[Collected data entries]
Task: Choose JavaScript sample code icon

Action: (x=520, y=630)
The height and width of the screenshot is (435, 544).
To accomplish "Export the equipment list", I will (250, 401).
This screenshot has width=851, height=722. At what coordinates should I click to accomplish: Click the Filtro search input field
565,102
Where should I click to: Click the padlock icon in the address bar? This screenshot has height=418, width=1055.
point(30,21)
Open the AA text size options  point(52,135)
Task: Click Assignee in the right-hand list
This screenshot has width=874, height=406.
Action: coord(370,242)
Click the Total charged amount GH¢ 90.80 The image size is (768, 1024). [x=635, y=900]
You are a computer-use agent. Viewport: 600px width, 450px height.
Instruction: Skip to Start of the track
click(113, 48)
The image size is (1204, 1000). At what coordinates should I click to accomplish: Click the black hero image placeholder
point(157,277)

REQUIRED ACTION ▸ Copy out every record again, letter for letter.

FINISHED EXERCISE ▸
Task: Choose JavaScript sample code icon

Action: (x=520, y=630)
The height and width of the screenshot is (435, 544).
To accomplish "Export the equipment list", I will (250, 401).
This screenshot has width=851, height=722. At what coordinates should I click to accomplish: Click the Filtro search input field
565,102
Where should I click to: Click the padlock icon in the address bar? This screenshot has height=418, width=1055.
point(30,21)
Open the AA text size options  point(52,135)
Task: Click Assignee in the right-hand list
This screenshot has width=874, height=406.
Action: coord(370,242)
Click the Total charged amount GH¢ 90.80 The image size is (768, 1024). [x=635, y=900]
You are a computer-use agent. Viewport: 600px width, 450px height.
Instruction: Skip to Start of the track
click(113, 48)
The image size is (1204, 1000). At what coordinates should I click to accomplish: Click the black hero image placeholder
point(157,277)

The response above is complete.